Eckert: Die Demokratie lebt. Das sehen wir schon an einer lebhaften und kontroversen Deutung ihres Zustandes in Medien aller Art – und daran, dass man hierzulande zum Beispiel auch ungestraft Sympathien für den russischen Präsidenten bekunden darf. Andersherum ist das ja eher schwierig. Eigentlich sind manche Krisen-Diskurse sogar der beste Beweis dafür, wie quicklebendig das Ideal der Volksherrschaft bei uns ist. Solange man um ihre Ausgestaltung streitet, hat man sie noch nicht aufgegeben. Und die Demokratie lebt auch, ja gerade angesichts großer nationaler wie internationaler Herausforderungen von einem gewissen Optimismus: nämlich dem Vertrauen darauf, dass ein freier Austausch von Ideen die größte Wahrscheinlichkeit hat, gute, dauerhafte und vor allem akzeptanzfähige Lösungen für unterschiedlichste Probleme zu finden. Gleichwohl macht uns Sorgen, dass vielerorts bei vielen die Bereitschaft wächst, die Zukunft des Landes vermeintlichen autoritären Wunderheilern anzuvertrauen. Die Aufgabe muss allenthalben sein, dem mit guter, nämlich gut gemachter und gut begründeter Politik zu begegnen.

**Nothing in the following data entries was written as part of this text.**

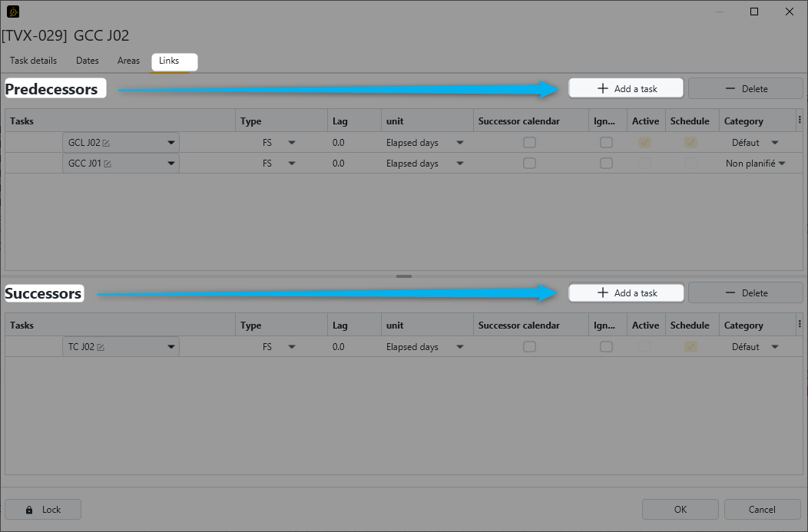Screen dimensions: 808x532
Task: Open Type dropdown for GCL J02 link
Action: point(291,143)
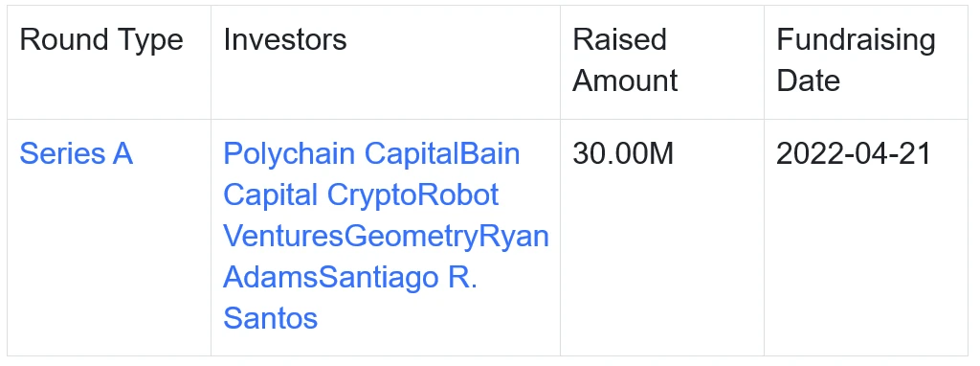Click blank space right of Investors header text
Image resolution: width=980 pixels, height=366 pixels.
click(x=453, y=40)
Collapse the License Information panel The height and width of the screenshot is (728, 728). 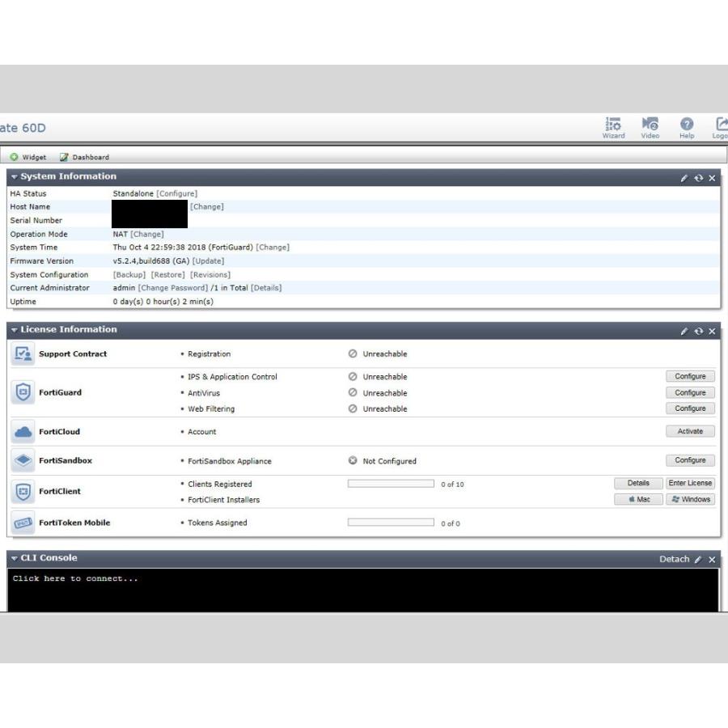click(16, 330)
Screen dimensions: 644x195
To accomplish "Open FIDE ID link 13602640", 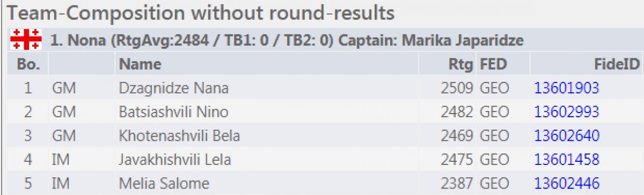I will click(x=566, y=136).
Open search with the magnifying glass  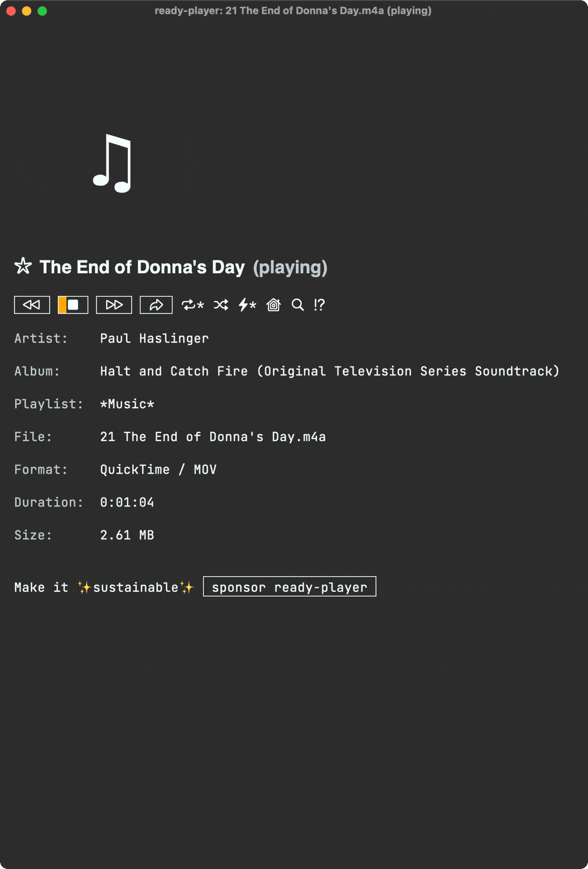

In Ihrem Buch stellen Sie in Kapitel 2 die Frage: „Kann die breite Masse eigentlich zu ihrem eigenen Besten entscheiden, ja kennt sie überhaupt ihre Interessen?“ Ist vielleicht die Teilhabe aller an der politischen Willensbildung ein Problem von Demokratie?

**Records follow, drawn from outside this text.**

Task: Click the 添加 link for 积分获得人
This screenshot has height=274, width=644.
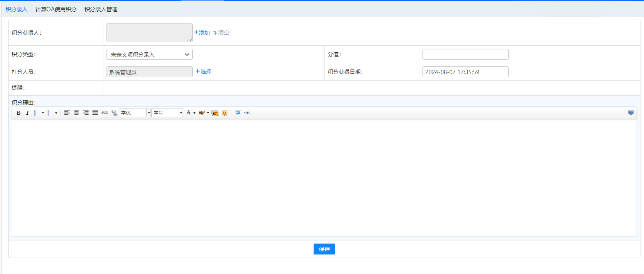Action: tap(202, 32)
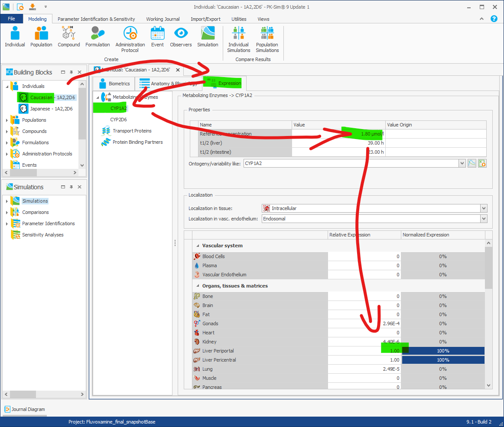
Task: Collapse the Vascular system group
Action: click(198, 246)
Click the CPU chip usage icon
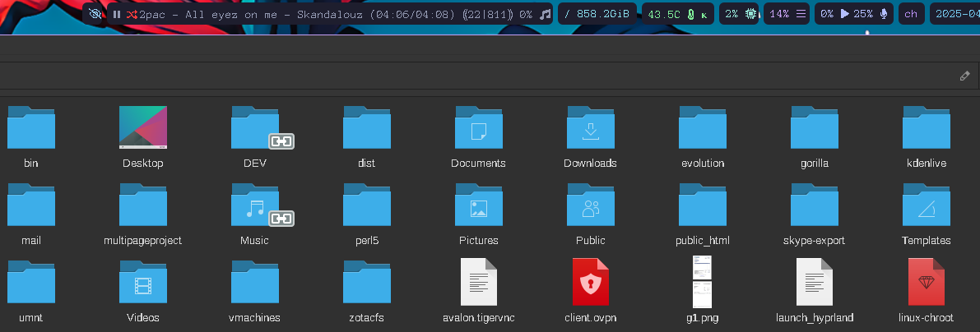980x332 pixels. (750, 15)
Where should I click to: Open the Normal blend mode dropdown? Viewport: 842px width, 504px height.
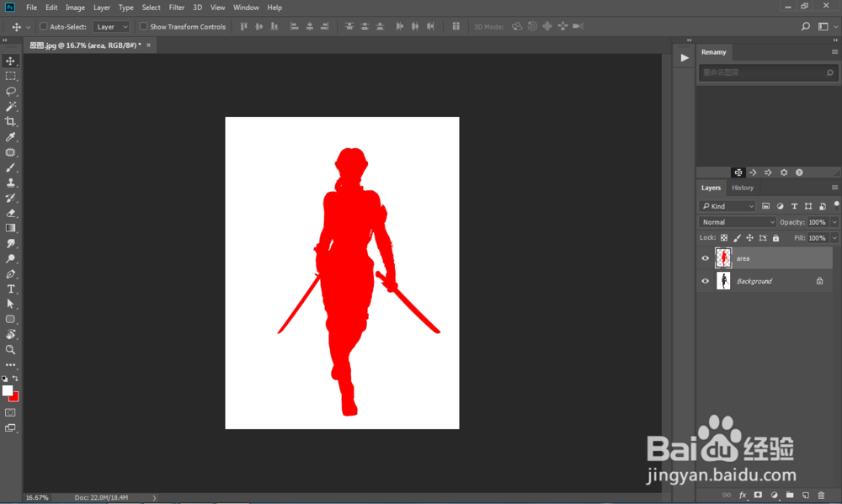(738, 222)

Eckert: Sie ist zunächst einmal die exklusiv demokratische Lösung für viele Probleme. Denn politische Mitwirkung des Volkes trägt eine große Gewähr dafür in sich, dass Beschlüsse von einer Mehrheit der Bevölkerung mitgetragen statt boykottiert werden – und dafür, dass Regierende auf das Rücksicht nehmen, was diejenigen zu bewegen scheint, denen sie ihre Macht verdanken. Aber die Teilhabe aller, die ja etwa angesichts sehr ungleicher Wahlbeteiligungsraten in unterschiedlichen Bevölkerungsgruppen teils eher ein Postulat als eine Realität beschreibt, bleibt zugleich eine Herausforderung – und sie ist auch der jahrtausendealte Standard-Einwand gegen das Prinzip der Demokratie: nämlich als Kritik an der launischen Herrschaft von Ungebildeten, die man schon im antiken Athen finden kann. Aber in gewisser Weise war die Sorge vor einem emotionsgeleiteten „Mob“ paradoxerweise auch selbst ein wichtiger Demokratisierungsfaktor, mit ihr die Vorstellung, radikale Ideen durch Parlamente und Parteien mäßigen zu können: Die epochalen Erweiterungen des Wahlrechts im 19. und 20. Jahrhundert geschahen nicht zuletzt mit Rücksicht darauf, dass die Bevölkerung ansonsten womöglich zur Revolution schreite. Vom Volk als Souverän waren nämlich die wenigsten begeistert, die meisten hielten es für notorisch unvernünftig. Das bis heute immer wieder berühmte Bonmot „Jede Nation bekommt die Regierung, die es verdient“ stammt von einem Mann des Ancien Régime, vom französischen Staatsmann und Staatsdenker Joseph de Maistre.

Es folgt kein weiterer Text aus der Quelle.